Screenshot grounding data:
#####

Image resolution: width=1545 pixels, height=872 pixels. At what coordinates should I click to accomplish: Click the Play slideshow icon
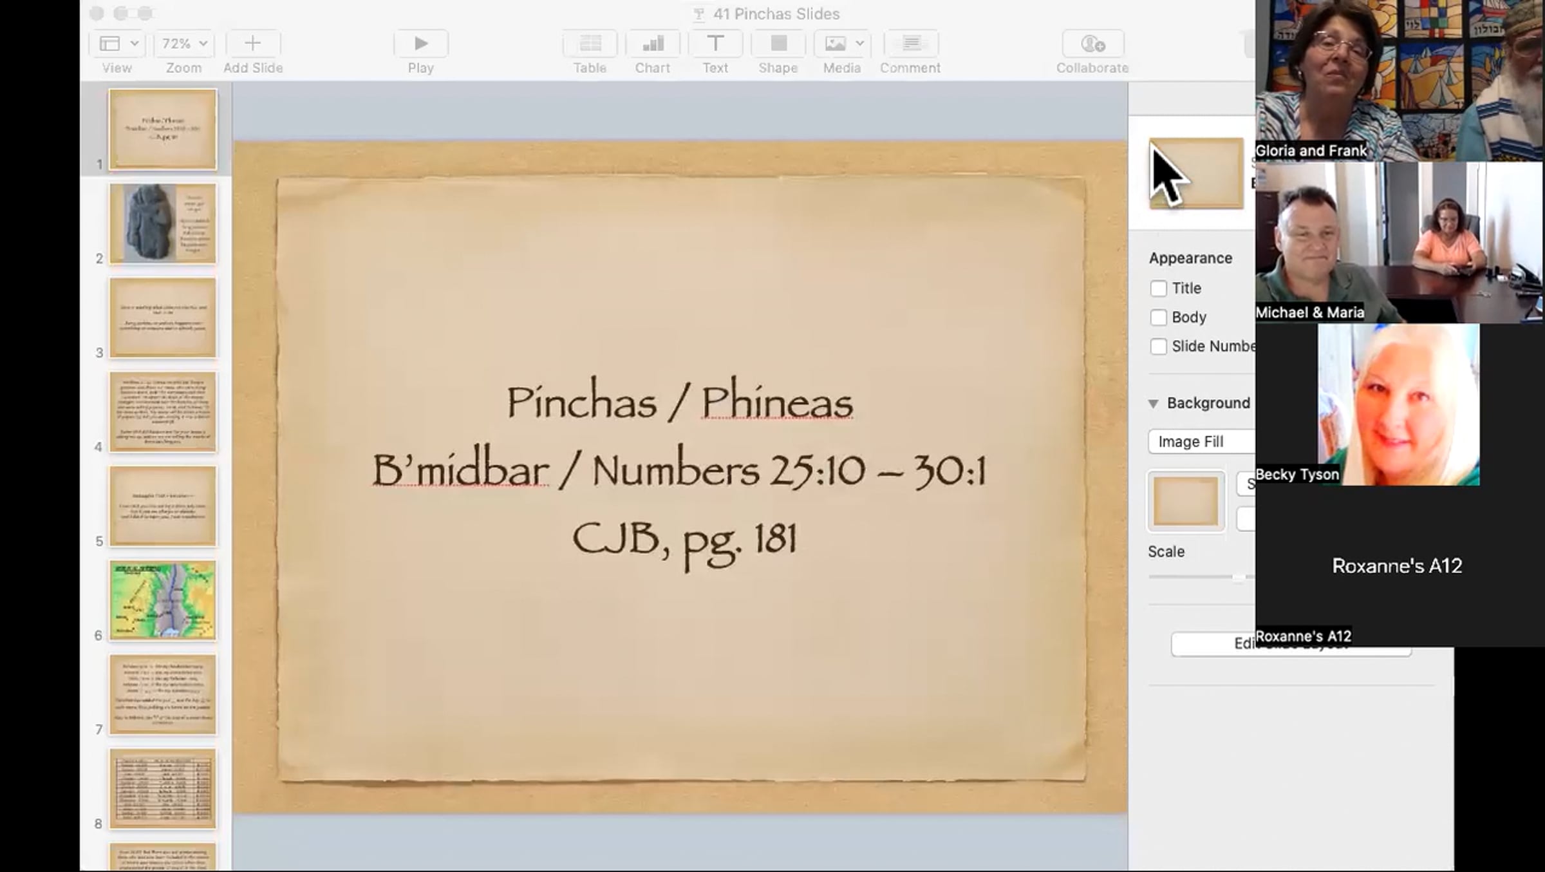pyautogui.click(x=420, y=44)
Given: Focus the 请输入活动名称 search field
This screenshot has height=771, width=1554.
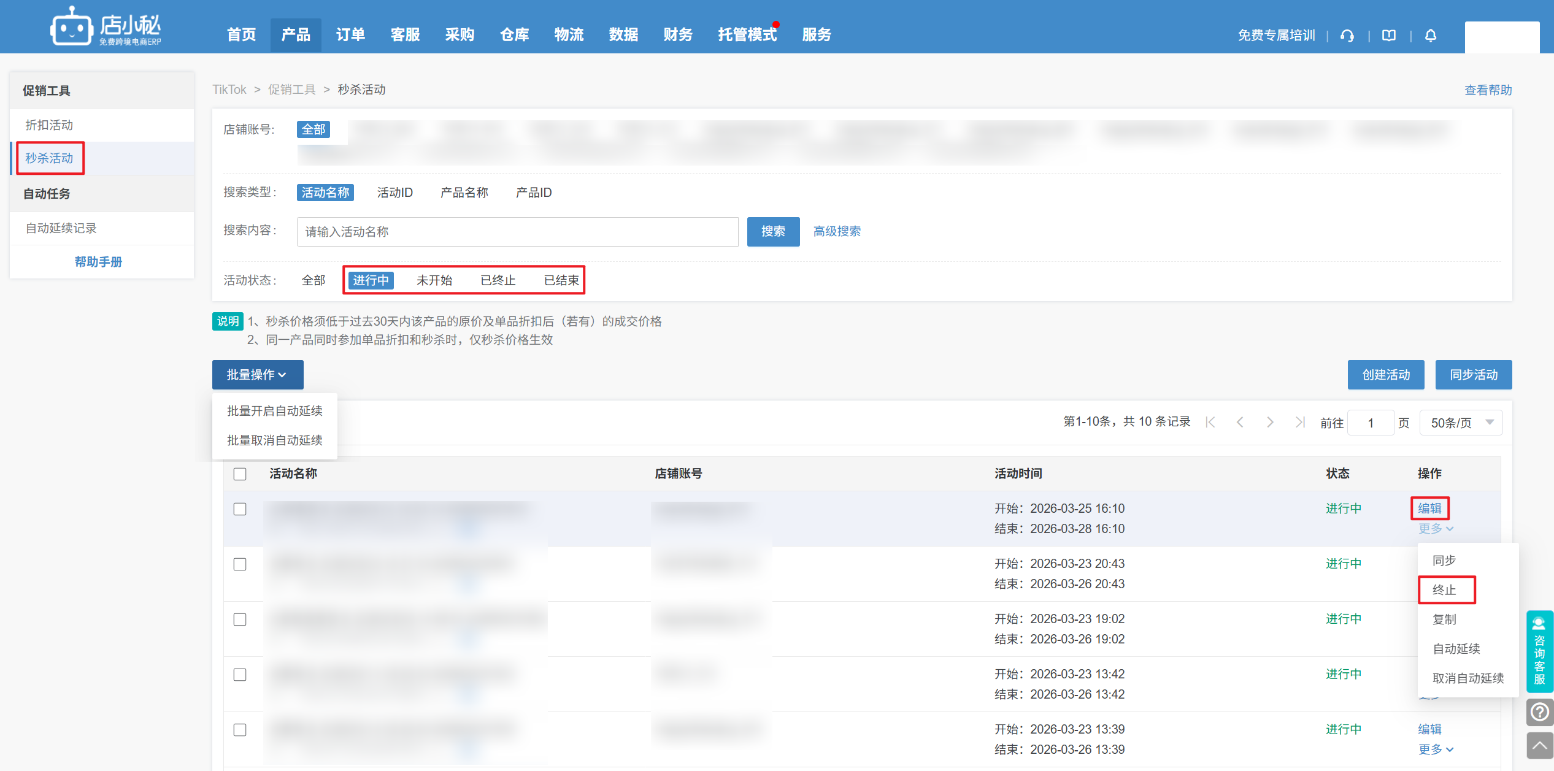Looking at the screenshot, I should [x=517, y=232].
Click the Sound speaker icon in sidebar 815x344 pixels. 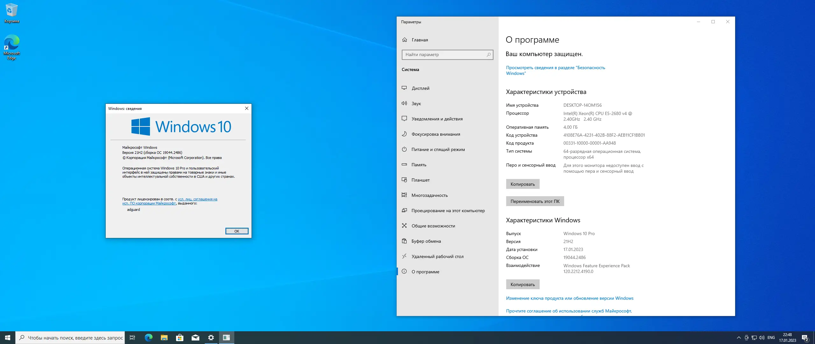404,103

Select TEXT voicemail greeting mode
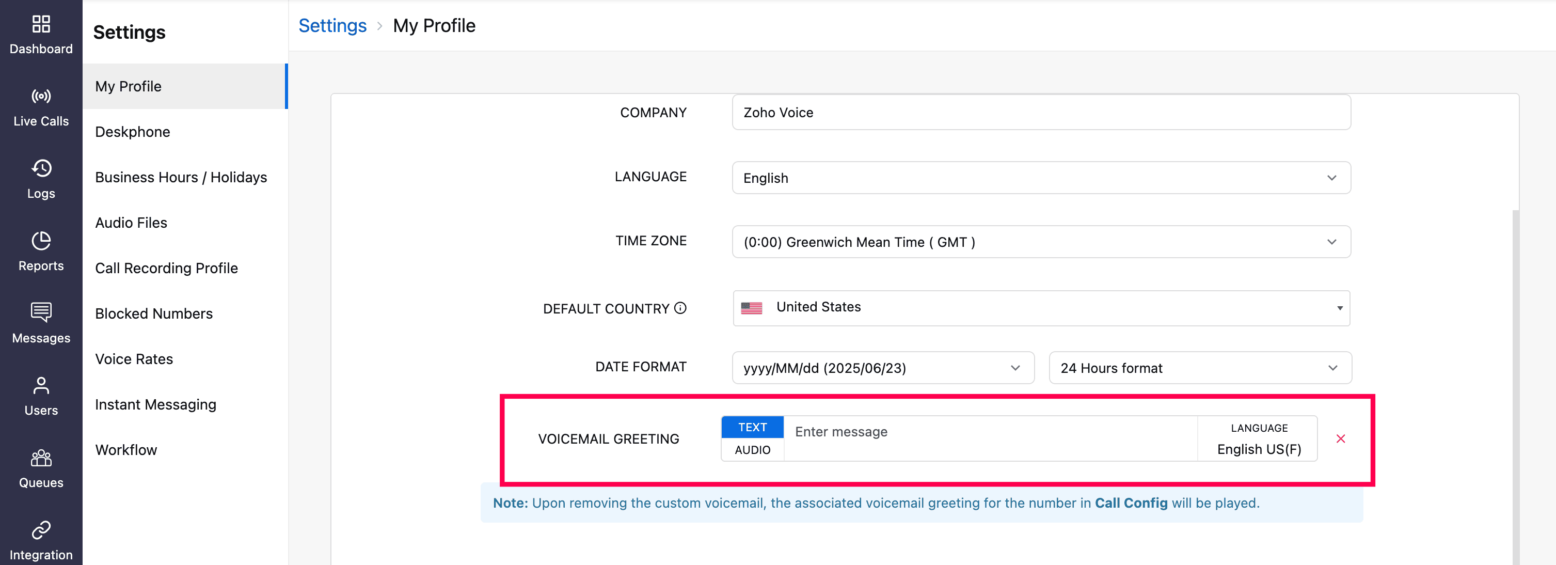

#####

EXERCISE BRIEF:
The line containing "Given: Focus the 请输入活动名称 search field" marks where the copy ends; print every line before it from the start of the records, and that line too, but no pictures.

RESPONSE TO THE TASK:
Image resolution: width=1545 pixels, height=872 pixels. At what coordinates should I click to accomplish: Click the Play slideshow icon
pyautogui.click(x=420, y=44)
Given: Focus the 请输入活动名称 search field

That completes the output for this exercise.